# Acer Aspire 5630 will not boot



## ric1 (Apr 10, 2008)

http://www.techsupportforum.com/f108/acer-laptop-will-not-boot-190381.html

First of all hello.

all it is, is that basically when i power on the laptop on i'm presented with the Acer splash screen and then it will hang. i cannot get into bios pressing f2 nor am i giving any option when holding down alt and pressing f10. The link above links to a thread created on the same type of issue but noticed that a member told another member to make a new thread ,hence this new thread. I have the exact same problem on the Acer Aspire 5630.

Once i can get into the bios, i can pretty much cruise along from there but at the minute can't even get into that. i may not even need to go into the bios if it will just boot vista. This is my cousins laptop and all the infromation i was given was 'it just won't get past this screen' and given the laptop. :4-dontkno

Thanks for any help


----------



## TriggerFinger (Jan 30, 2008)

hi ric1,

when you boot, do you hear any beeps? no errors on screen just the splash screen?

check your RAM first. if you have a spare RAM use it instead of the ones installed.


----------



## ric1 (Apr 10, 2008)

Thanks

their are no beeps at startup and no errors-just hangs or freezes at splash screen, unfortunately i have no spare RAM and when it comes to hardware i'm a complete novice really-especially with laptops.

i was half-tempted to go and reset the cmos jumpers as this solved a similar problem on an advent t12 desktop a few years ago but really don't know what to do if that wasn't to work.

i'll have a look inside at the weekend. don't really have the time to be messing with it until saturday.

thanks again, cheers.


----------



## TriggerFinger (Jan 30, 2008)

i do not think there is a CMOS jumper in laptops, i may be wrong :4-dontkno

well a few things to try since we do not have any errors to work with...

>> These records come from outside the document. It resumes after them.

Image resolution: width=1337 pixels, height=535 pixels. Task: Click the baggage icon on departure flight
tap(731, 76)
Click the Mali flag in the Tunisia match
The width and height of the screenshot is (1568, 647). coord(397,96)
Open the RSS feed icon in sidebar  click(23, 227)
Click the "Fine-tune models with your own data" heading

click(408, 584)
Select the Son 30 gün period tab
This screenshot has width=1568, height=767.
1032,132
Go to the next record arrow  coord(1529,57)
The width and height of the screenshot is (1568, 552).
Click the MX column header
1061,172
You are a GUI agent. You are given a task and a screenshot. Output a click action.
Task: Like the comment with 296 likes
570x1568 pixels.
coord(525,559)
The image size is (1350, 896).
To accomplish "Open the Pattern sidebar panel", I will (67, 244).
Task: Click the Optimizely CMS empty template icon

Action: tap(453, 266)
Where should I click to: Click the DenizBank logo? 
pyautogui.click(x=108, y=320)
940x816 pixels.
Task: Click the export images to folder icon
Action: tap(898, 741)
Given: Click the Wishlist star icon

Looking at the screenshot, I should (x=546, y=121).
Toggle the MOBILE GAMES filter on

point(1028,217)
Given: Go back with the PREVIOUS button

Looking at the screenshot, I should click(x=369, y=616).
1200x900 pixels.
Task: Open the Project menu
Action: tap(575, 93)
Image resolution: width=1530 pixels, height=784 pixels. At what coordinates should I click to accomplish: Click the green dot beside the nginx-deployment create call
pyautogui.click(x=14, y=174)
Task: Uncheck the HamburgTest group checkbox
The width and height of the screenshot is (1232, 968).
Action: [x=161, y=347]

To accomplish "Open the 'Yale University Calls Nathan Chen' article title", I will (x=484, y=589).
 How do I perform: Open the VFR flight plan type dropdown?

1. remove the battery and power ON using AC adapter only..
2. try the other way around... no AC adapter only battery

try the 1 and 2 and see if the hang happens on both occasions. also you can do a reset like this:

1. remove battery and AC adapter from laptop
2. press power ON button for at least 30 secs.
3. release button and attach battery/AC adapter
4. power ON as normal


----------



## cosmin2007 (Mar 9, 2008)

@TriggerFinger Thanks for the second tip with pressing power without battery and without AC on too. It saved my life on Acer Aspire 5735z today !


----------



## TriggerFinger (Jan 30, 2008)

cosmin2007 said:


> @TriggerFinger Thanks for the second tip with pressing power without battery and without AC on too. It saved my life on Acer Aspire 5735z today !


I am glad to know it worked for you.


----------